Risk factors for poor mental health

Risk factors for perinatal mental health conditions amongst people seeking asylum and refugees include:

Figure 12: Factors associated with an increased risk of perinatal mental health conditions in people seeking asylum and refugees. Adapted from: (71)

Refugees and people seeking asylum are also at higher risk of preterm births, having infants with congenital abnormalities and maternal mortality (71).

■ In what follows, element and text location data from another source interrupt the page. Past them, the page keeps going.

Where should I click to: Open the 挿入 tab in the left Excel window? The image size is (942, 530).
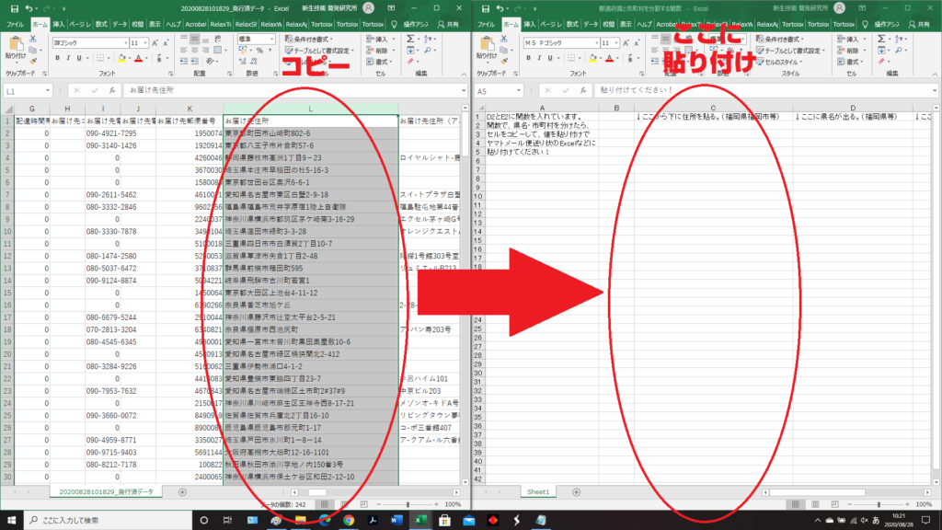coord(58,24)
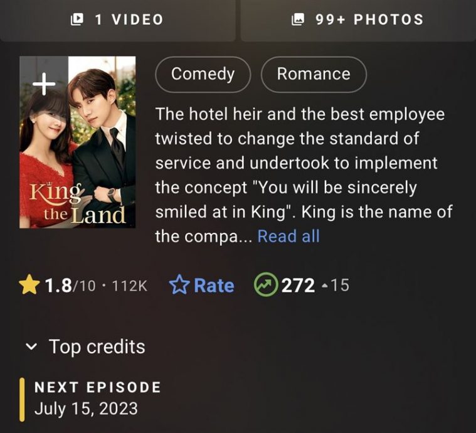Tap the plot summary text
This screenshot has height=433, width=476.
[x=304, y=175]
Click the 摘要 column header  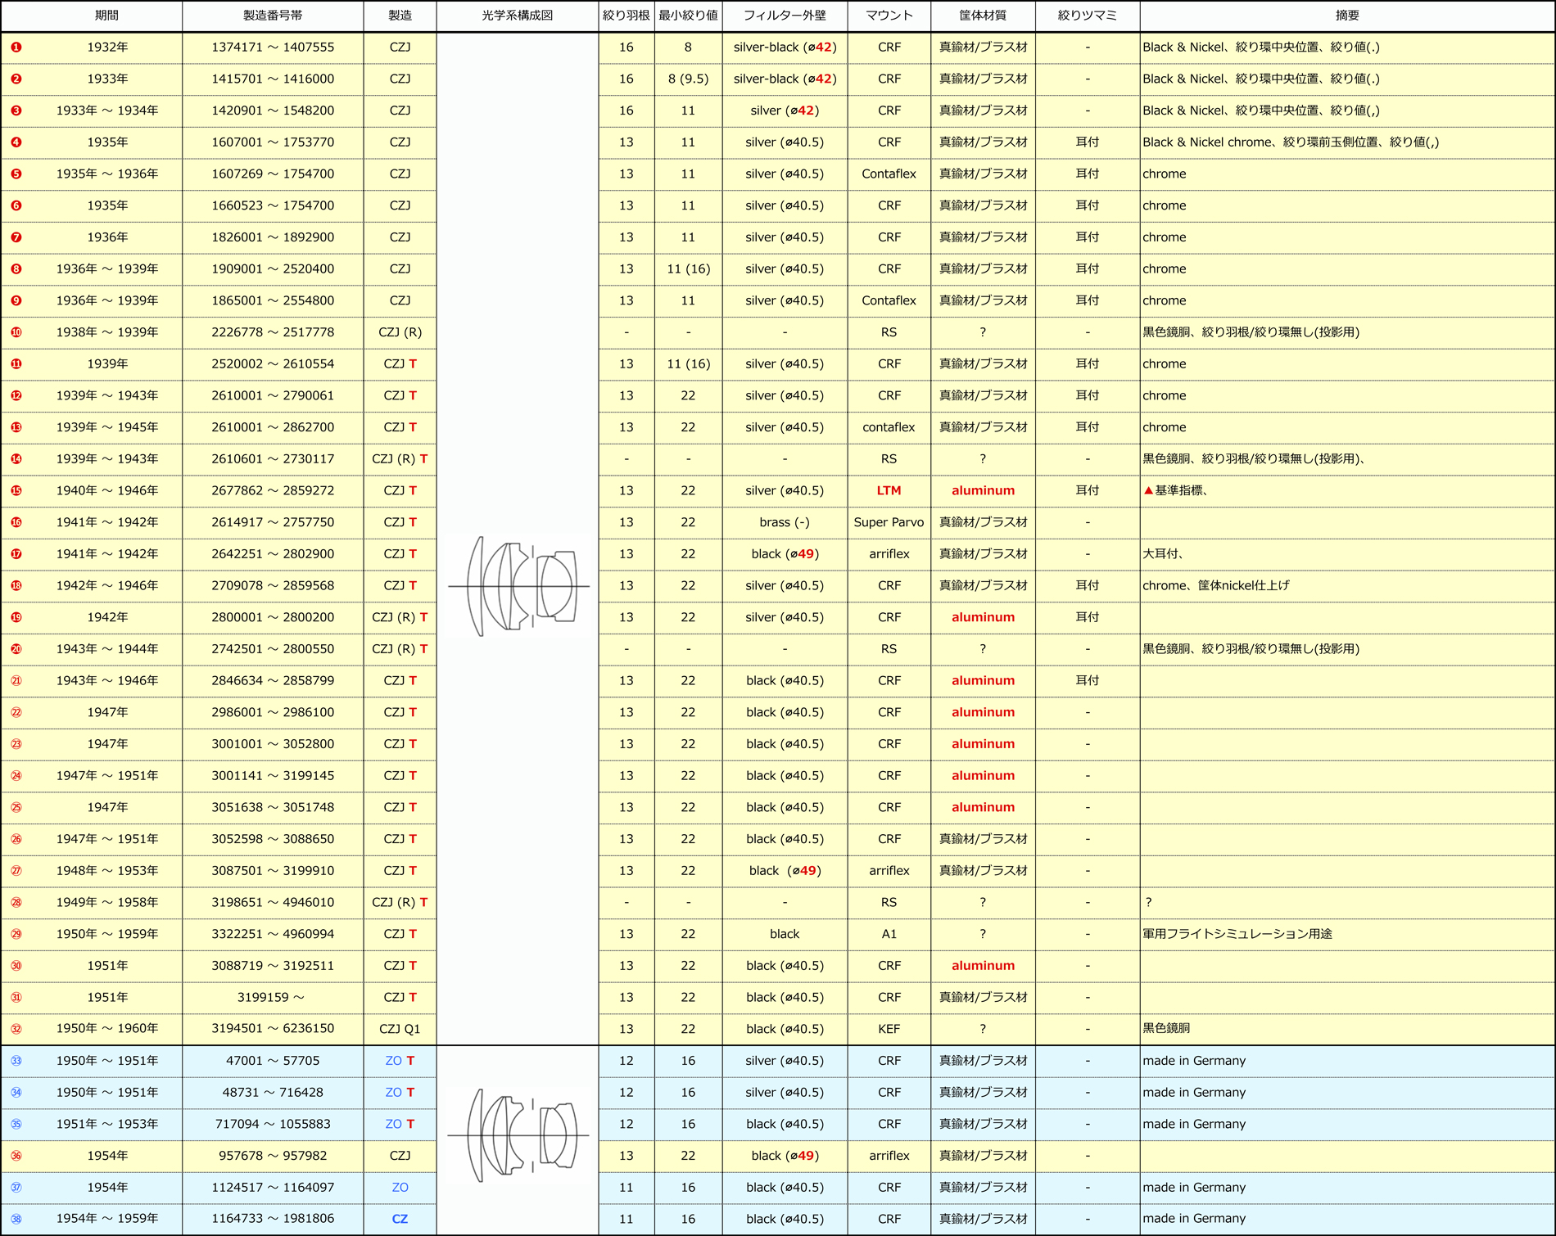point(1347,16)

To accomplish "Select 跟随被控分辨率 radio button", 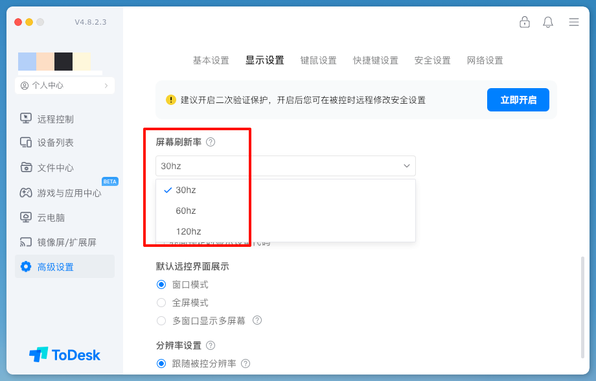I will point(161,364).
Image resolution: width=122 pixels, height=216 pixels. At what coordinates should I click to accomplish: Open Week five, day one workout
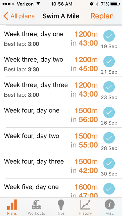[61, 188]
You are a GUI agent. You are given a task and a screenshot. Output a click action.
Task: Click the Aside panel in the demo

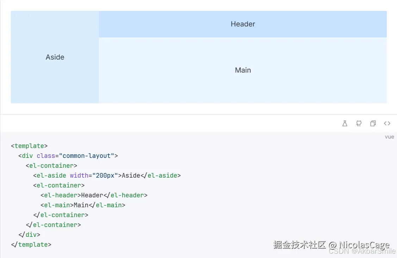point(55,57)

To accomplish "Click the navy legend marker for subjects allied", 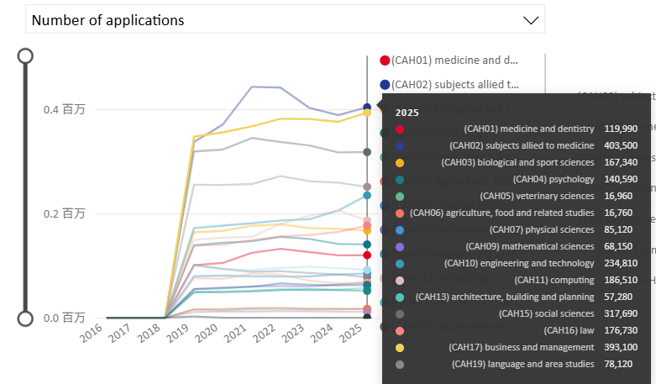I will click(385, 84).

Compared to non-migrants, migrants are less likely to access perinatal mental health support (71), and are half as likely to receive treatment for postnatal anxiety or depression (44). Specific barriers to accessing care faced by migrants in the perinatal period are similar to those included in chapter 2 (71). Asylum seekers and refugees face many similar barriers to migrants, as well as:

  • Mistrust of healthcare professionals, who can be perceived as a threat to the safety of asylum seekers who do not engage with care (71).
  • Dispersal (movement to asylum accommodation in a different part of the UK), which can disrupt continuity of care and is associated with late booking for antenatal care (72).
  • The policy of charging undocumented migrants for maternity care (60,71).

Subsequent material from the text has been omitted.